Лето. Пора отдыха. Дарья Михайловна собирает гостей. Мусоргский, как всегда, аккомпанирует, импровизирует. Но вместе с тем приходит и новый всплеск творческих сил. 29-го композитор поставил точку в третьем действии «Хованщины». В июне — по просьбе автора музыкального словаря Г. Римана — пишет «Автобиографическую записку». О себе приходится говорить в третьем лице. И поневоле подводить итоги. Пусть и предварительные. И снова вставали в памяти мать, отец, няня и бабушка. И учитель Герке. И Школа гвардейских подпрапорщиков. И как Ванлярский привел его к Даргомыжскому. И последующая встреча с Кюи и Балакиревым, а позже — и Стасовым. Появится и голубушка Людмила Ивановна («сестра гениального творца русской музыки Глинки»), И все именитые знакомые вставали перед ним…
«Сближение это с талантливым кружком музыкантов, постоянные беседы и завязавшиеся прочные связи с обширным кругом русских ученых и литераторов, каковы Влад. Ламанский, Тургенев, Костомаров, Григорович, Кавелин, Писемский, Достоевский, Шевченко и др., особенно возбудило мозговую деятельность молодого композитора и дало ей серьезное, строго научное направление».
Похоже, здесь он перечитал написанное. Достоевского он узнает позже. Не мог Федор Михайлович тогда повлиять на его «мозговую деятельность». Фраза была не точна. Он вычеркнул имя Достоевского. Начал писать далее: «Результатом этого счастливого сближения был целый ряд музыкальных композиций из народной русской жизни, а дружеское сближение в доме Шестаковой с профессором В. Никольским было причиной создания большой оперы „Борис Годунов“, на сюжет великого Пушкина».

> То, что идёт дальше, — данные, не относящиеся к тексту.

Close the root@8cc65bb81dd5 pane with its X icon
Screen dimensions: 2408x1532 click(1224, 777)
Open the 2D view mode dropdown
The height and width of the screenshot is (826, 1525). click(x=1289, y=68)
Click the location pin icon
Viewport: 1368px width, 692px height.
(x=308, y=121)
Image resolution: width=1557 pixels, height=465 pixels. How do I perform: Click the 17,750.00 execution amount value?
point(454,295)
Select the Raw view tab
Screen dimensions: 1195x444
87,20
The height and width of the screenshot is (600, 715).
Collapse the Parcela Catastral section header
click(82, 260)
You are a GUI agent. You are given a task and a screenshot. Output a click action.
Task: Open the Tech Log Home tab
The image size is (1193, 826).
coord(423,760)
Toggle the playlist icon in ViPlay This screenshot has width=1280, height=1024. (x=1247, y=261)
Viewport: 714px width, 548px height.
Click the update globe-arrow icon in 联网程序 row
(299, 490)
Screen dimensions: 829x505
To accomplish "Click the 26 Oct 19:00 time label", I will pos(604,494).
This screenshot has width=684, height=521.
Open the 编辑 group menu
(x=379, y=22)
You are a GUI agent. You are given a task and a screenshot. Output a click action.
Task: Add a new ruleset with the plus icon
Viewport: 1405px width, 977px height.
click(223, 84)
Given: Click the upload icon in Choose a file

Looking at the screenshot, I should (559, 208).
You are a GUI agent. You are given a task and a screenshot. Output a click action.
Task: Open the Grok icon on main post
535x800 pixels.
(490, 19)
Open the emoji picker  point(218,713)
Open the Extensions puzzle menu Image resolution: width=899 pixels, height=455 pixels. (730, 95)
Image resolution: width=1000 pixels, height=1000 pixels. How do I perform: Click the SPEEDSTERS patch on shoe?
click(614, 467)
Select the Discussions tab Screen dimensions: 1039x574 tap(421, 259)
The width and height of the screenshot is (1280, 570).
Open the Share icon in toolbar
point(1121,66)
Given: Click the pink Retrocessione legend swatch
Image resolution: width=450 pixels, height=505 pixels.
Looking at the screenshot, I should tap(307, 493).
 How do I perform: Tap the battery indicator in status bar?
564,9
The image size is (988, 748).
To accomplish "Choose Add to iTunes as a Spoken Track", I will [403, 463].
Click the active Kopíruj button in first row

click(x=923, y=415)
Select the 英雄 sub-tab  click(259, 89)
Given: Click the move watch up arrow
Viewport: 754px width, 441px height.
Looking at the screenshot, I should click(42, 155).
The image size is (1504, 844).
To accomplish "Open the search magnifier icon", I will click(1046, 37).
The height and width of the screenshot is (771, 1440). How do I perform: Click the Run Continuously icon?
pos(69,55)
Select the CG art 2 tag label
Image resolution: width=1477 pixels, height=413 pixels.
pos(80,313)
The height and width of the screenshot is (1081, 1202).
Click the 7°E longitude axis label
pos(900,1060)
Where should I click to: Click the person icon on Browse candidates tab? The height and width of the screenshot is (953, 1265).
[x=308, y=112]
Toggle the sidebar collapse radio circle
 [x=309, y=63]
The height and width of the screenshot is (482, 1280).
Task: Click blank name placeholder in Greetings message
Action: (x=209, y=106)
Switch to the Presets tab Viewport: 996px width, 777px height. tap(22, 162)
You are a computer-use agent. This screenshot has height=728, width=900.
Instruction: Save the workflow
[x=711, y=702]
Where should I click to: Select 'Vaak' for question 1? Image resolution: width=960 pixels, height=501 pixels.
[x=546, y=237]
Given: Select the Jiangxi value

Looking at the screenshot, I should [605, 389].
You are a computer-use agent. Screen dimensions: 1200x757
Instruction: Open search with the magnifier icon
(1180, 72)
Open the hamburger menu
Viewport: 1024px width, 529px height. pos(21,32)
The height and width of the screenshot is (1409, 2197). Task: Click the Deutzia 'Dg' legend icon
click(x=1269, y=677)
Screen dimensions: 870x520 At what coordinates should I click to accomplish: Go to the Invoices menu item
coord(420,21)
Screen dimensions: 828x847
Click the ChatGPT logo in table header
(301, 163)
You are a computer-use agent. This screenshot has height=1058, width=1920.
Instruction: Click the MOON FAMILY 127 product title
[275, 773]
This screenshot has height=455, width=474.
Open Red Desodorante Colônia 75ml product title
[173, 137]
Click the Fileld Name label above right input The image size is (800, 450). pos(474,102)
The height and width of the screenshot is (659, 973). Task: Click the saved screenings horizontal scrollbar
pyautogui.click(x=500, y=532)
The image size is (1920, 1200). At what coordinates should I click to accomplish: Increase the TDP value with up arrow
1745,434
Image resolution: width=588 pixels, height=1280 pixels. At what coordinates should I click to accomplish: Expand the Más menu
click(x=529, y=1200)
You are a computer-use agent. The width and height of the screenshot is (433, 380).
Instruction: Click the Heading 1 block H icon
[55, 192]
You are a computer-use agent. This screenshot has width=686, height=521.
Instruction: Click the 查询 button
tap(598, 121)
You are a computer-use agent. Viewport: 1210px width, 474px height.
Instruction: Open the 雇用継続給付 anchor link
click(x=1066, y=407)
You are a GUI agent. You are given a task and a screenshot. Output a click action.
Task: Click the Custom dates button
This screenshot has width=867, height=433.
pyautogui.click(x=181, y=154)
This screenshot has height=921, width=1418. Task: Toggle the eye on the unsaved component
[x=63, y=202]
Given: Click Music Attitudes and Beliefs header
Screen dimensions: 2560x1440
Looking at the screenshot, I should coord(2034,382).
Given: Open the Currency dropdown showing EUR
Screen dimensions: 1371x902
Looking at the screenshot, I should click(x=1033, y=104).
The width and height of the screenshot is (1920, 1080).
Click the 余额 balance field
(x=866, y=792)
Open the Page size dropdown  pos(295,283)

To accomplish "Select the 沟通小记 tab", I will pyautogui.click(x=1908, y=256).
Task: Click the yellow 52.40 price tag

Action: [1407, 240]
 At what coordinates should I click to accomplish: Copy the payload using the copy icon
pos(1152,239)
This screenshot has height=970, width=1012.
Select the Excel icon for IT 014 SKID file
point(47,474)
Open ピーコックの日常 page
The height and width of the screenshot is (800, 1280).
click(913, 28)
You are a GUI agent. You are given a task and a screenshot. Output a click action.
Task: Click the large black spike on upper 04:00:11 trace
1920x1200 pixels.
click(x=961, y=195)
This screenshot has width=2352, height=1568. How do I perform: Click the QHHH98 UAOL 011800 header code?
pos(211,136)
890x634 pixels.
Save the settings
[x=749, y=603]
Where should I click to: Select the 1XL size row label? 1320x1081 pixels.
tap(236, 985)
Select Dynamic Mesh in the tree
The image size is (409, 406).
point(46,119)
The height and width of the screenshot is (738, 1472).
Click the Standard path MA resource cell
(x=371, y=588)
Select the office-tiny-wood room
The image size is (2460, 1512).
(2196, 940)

Сестры Пургольд, постановка «Бориса», «дедушка» Петров, Платонова, Леонова… Жизнь проходила заново — и смерть Витюшки Гартмана, и вокальные альбомы, сочиненные с Арсением, и незаконченные еще «Хованщина» и «Сорочинская», и недавняя, но уже такая далекая поездка по югу России, и последние сочинения: «Гурзуф», «Байдары», «Буря на Черном море», «Блоха»…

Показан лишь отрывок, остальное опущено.